Gelding Street Press
August 2022
Get it at Dymocks, Readings, Booktopia, Amazon and a whole lot of other bookstores. Probably even Kmart.
About Biff
For close to a hundred years, the biff has been part and parcel of rugby league. And it was condoned for most of that time. As rough play like stiff arms, high tackles, spear tackles, facials and stomping were weeded out of the game, the punch remained. As recently as the 1980s league bosses would say there was nothing fans liked to see more than two forwards trading blows.

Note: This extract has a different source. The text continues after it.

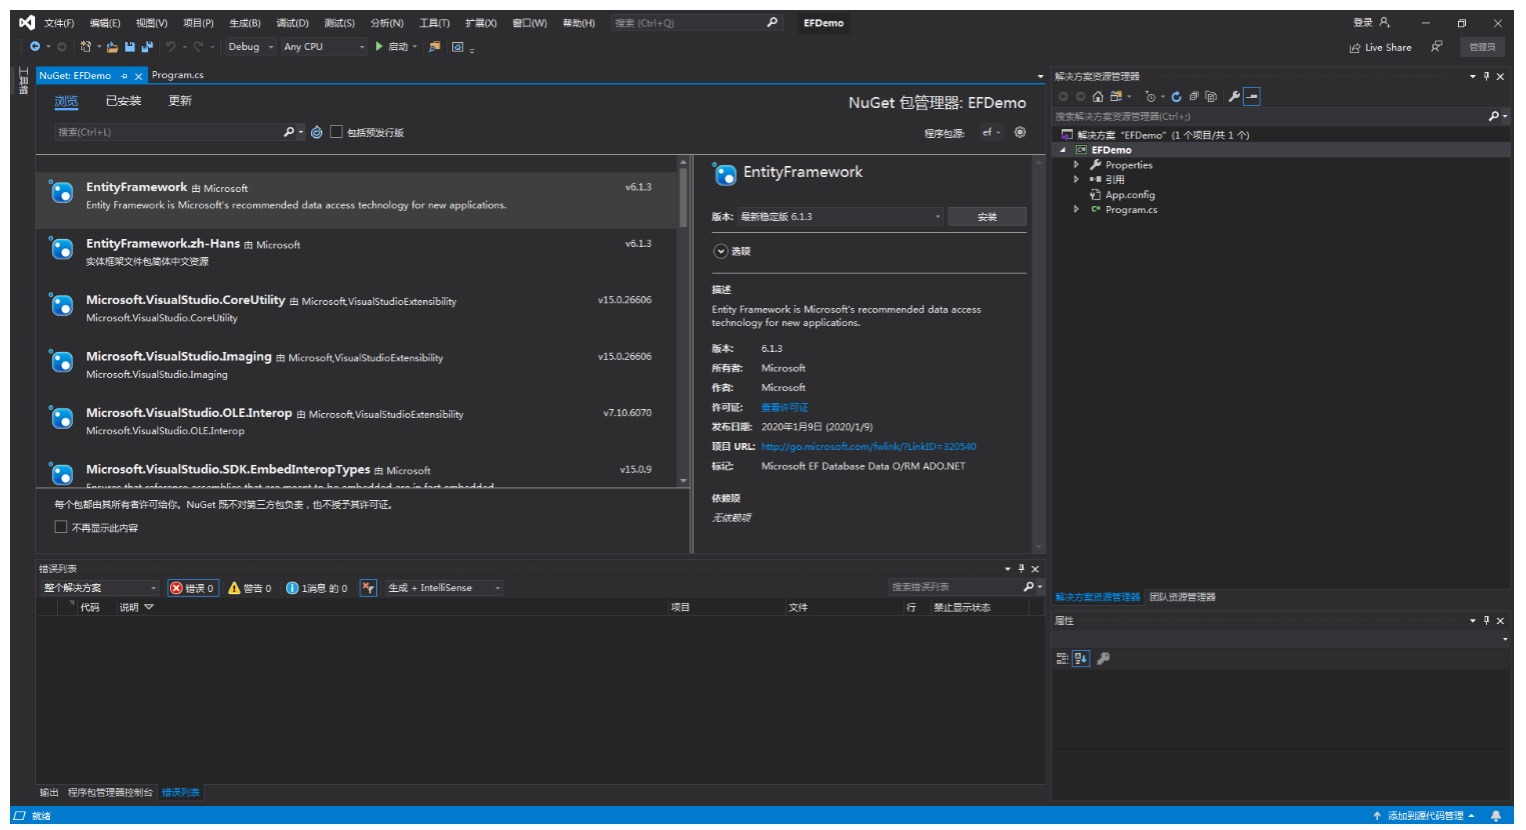This screenshot has height=830, width=1526.
Task: Click the Save All toolbar icon
Action: [x=147, y=47]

But the biff has all but disappeared in recent years, when the league finally realised there is nothing in the rule book that allows players to punch on. In Biff, Glen Humphries looks at some of the most infamous brawls in rugby league, from the Earl Park Riot and a match abandoned after it became a brawl to the most violent grand final and, finally, the punch that changed everything.
As well as offering a ringside view of the brawl, Biff also looks into the reasons behind the fights and what happened to the players afterwards. Some of them escaped suspension and some were rubbed out of the game, while others missed the chance to play in a grand final or found their careers cut short after being on the receiving end of a nasty punch.
Read an excerpt
1928
St George Vs Balmain
These days, St George is best known for those 11 premierships between 1956 and 1966 – and fair enough too. Regardless of the era to be that good for that long is a jaw-dropping feat. But for a time in the club’s first decade it carried a very different reputation. To some the St George side were nothing but a team of thugs who never should have been allowed to join the competition. And one player, forward Harry Flower, would be singled out as a man whose actions showed he had no business being in rugby league.

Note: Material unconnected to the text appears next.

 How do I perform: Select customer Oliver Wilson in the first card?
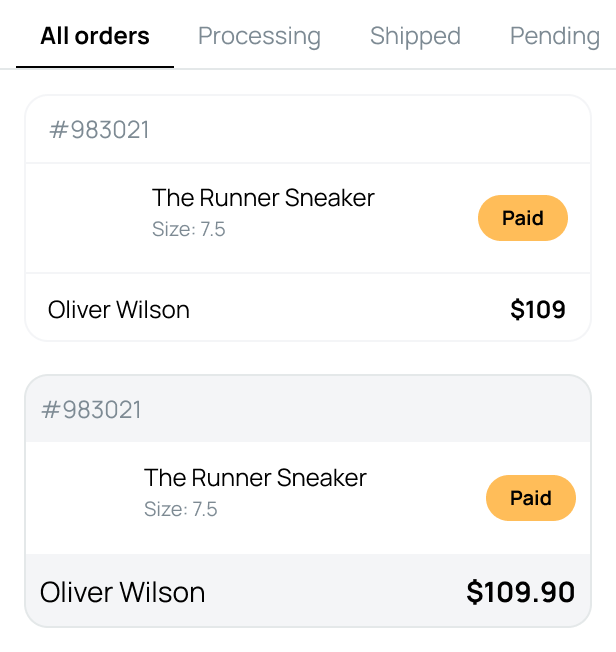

That wasn’t always the case for Flower. For the first few years of his career in the 1920s, he attracted praise from the NSW press; he wasn’t the biggest player on the field but he gave it his all. Still, that wouldn’t be enough to stop him from being dropped to the lower grades.
He managed to make his way back to the top side for the 1928 season, the one where both his reputation and that of the club would suffer black eyes. That downward slide began in the Round 5 match against Western Suburbs at the Sydney Cricket Ground. Flowers would be one of four players sent from the field – three from St George and one from Western Suburbs – in a game The Sun said “Feet, fists and heads were used without discrimination”.
Another report said “a crowd of 9000 left the ground disgusted with the shocking exhibition. The match was a disgraceful exhibition from start to finish. Such sustained rough play has not been seen in a Sydney football match for many years, if ever.”
In the first half Flower and Western Suburbs halfback George Mason had a set-to during the play-the-ball, with the referee giving the pair their marching orders. Flower didn’t seem too bothered by this turn of events; a newspaper photo of him and Mason leaving the field shows the Dragon’s face split by a broad grin.
Dragons lock-forward Aub Kelly wasn’t quite so pleased when he was told to head to the dressing sheds. Charged with stomping on the face of an opposing player, Kelly was abused by the crowd as he left the field. He singled out one person in the members stand and planned to take things further before a friend wisely intervened and pulled him away.
Kelly’s actions would prompt outraged letters in the paper, including one from the amusingly named Arthur Macarthur. “It is bad enough, in all conscience, for gentlemen members to have to listen to lurid language and misconduct by non-members,” the snobbish Macarthur bleated, “without being threatened with assault by players.”
The last player to be marched in that match was the Dragons’ William Ives, who had made a break but was pulled up just short and expressed his annoyance by punching the tackler.
Flower would end up with six weeks while fellow combatant Mason got three. Ives was rubbed out for three games while Kelly was controversially ruled out for the rest of the season. In Flower’s appeal, there were allegations that referee Miller had it in for him. A team-mate had run into Miller in the week leading up to the game and later claimed the ref told him “you have two hard men in St George. Flower is a wild cow.” Another witness claimed to hear Miller say “I fixed them” in the sheds after the game. Not surprisingly, Miller denied the allegations.